Maybe it was appropriate that José Mourinho and his players stayed at a hotel named after the Titanic. Fill in your own jokes here. Or consider, perhaps, the gloating cries of “Don’t sack Mourinho,” heavy on irony, from Liverpool’s supporters on the day Jürgen Klopp’s team seized back control of a title race where their arch-rivals are barely even an afterthought.
For all the historic rivalry of this fixture it is the other team from along the East Lancs Road that should be uppermost in Liverpool’s thoughts now. Liverpool versus Manchester City is what matters. And United? They are just a memory. Mourinho’s team have conceded more goals in mid-December than they did throughout the whole of last season. They are 19 points off the top and one statistic in particular stood out: 36 shots for Liverpool, their most in any league fixture for two years. It could be years before United are title challengers again and, for a club with their ambitions, who could be surprised if the manager pays the price with his job? At any of his previous clubs it would probably have happened already.

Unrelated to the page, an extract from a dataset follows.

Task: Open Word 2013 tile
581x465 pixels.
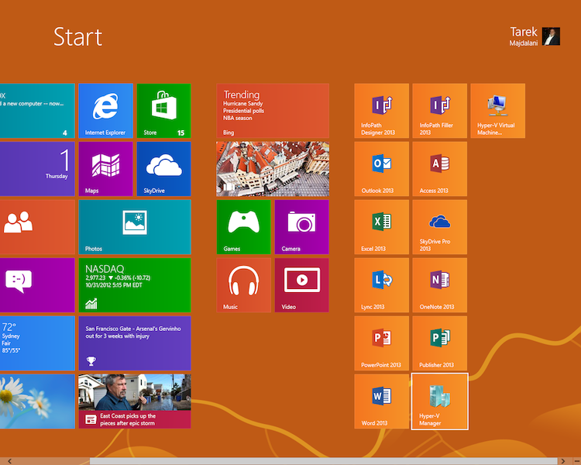Action: 381,401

One certainty: Liverpool will enjoy rubbernecking in United’s direction. The league leaders were fortunate in one respect, that Xherdan Shaqiri’s second-half goals both took deflections before beating David de Gea in United’s goal.
Overall, however, who could say they were lucky given the balance of play, the long spells when they pinned their opponents back and the clear suspicion that, but for a dreadful mistake from Alisson, Liverpool’s goalkeeper, it would have been an even more straightforward victory?